Article Text
Abstract
Introduction The circadian clock regulates murine immune responses by time of day, partly through the clock protein REVERBα, resulting in altered mortality after infection. The mechanisms regulating time of day differences are poorly understood in humans, where performing circadian studies presents a number of challenges. Lung transplantation, which is performed at any time of day to minimise organ ischaemic time, is an ideal model to study circadian effects on human immune responses.

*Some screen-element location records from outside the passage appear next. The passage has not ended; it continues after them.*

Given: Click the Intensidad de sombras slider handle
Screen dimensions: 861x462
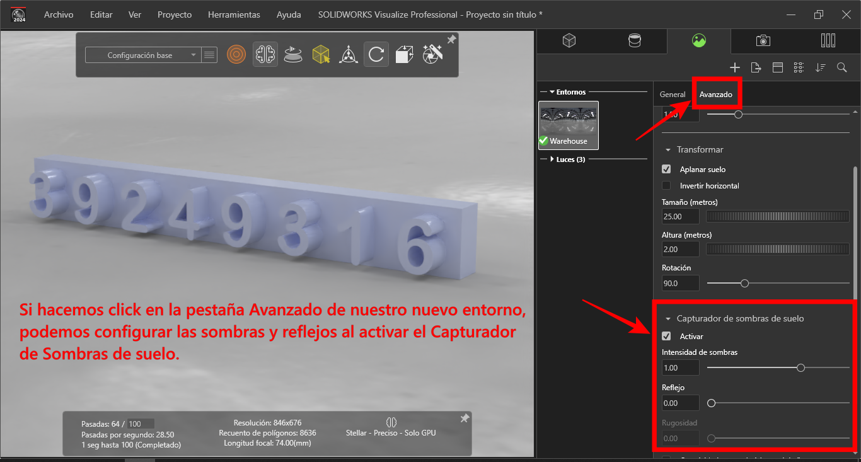Looking at the screenshot, I should [x=800, y=367].
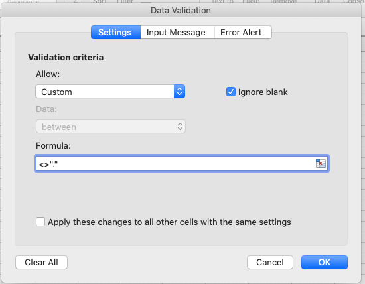Click inside the Formula input field
This screenshot has width=365, height=284.
[x=175, y=163]
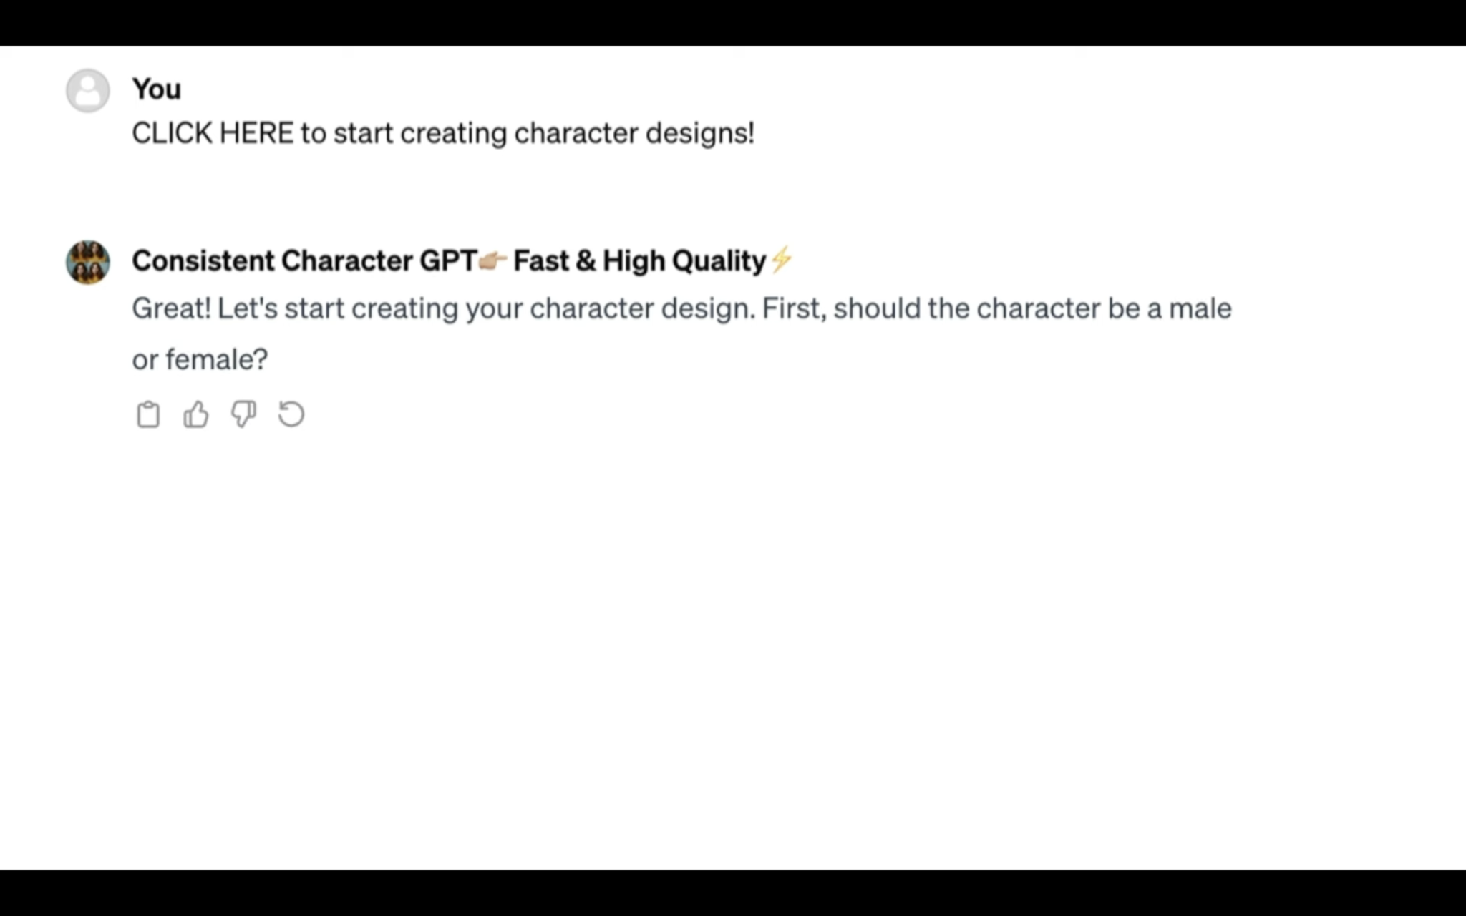
Task: Click Fast & High Quality in the title
Action: (639, 260)
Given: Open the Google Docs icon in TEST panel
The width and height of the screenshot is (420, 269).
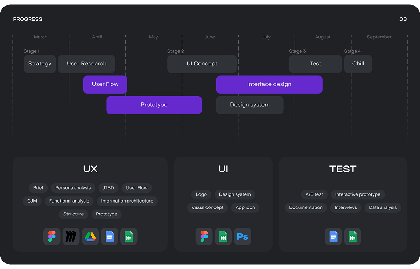Looking at the screenshot, I should pos(333,236).
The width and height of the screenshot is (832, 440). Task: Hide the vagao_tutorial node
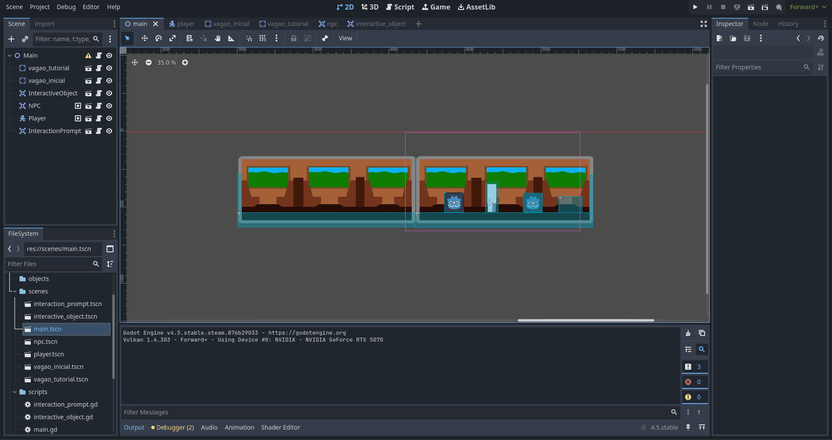(x=109, y=68)
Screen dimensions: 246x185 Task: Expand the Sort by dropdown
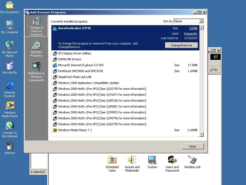pos(201,21)
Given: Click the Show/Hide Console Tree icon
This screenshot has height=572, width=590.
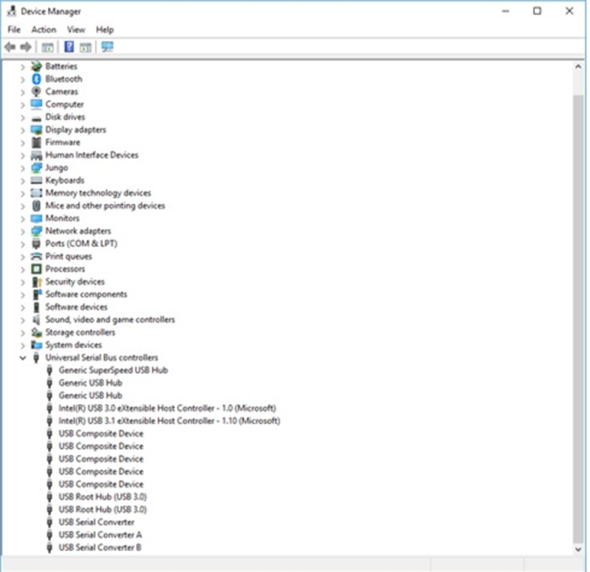Looking at the screenshot, I should (x=48, y=47).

Methods Primary graft dysfunction (PGD) incidence after lung transplantation was examined for an eight year retrospective (2004–2012) cohort (n=563) in one centre. Patients were excluded, a priori, if they had significant intra-operative complications, had a previous lung transplant, or if the donor lung had undergone ex-vivo perfusion. Circadian factors were also studied using PER2::Luc and REVERBα-/- mice and by pharmacological targeting of the circadian clock in primary alveolar macrophages from lung transplant recipients.
Results The incidence of PGD grades 2/3 at 24 hours was temporarily elevated when organs were reperfused between 4 and 8 am (p<0.02) compared to other time points. Similar observations were made when the cohort was examined by operation start time (p<0.01). Sub-cohort analysis, defined using ISHLT relative contraindications, revealed that PGD incidence oscillated in a circadian manner (r2=0.87, p=0.046). Investigations in PER2::Luc mice, which allows real time tracking of circadian oscillations, revealed that temperature and serum fluctuations, mimicking organ preservation, shifts the donor organ clock by 4–12 hours depending on time of retrieval. This could create circadian desynchrony between the transplanted organ and recipient. In macrophages, genome-wide gene expression analysis of the role of REVERBα identified gene ontology terms linked to the regulation of lymphocyte function and activation, suggesting a functional link from the macrophage to the adaptive immune response. Furthermore, key PGD biomarkers are elevated (p<0.05) in macrophages from REVERBα-/- mice and are repressed (p<0.05) by REVERB ligands (GSK2945 and GSK2667) in macrophages from lung transplant recipients.
Conclusion This study suggests that the circadian clock could temporarily affect outcomes after lung transplantation due to recipient-donor circadian desynchrony. Ligands targeting the clock protein REVERBα repress key PGD biomarkers showing that this is a tractable therapeutic pathway.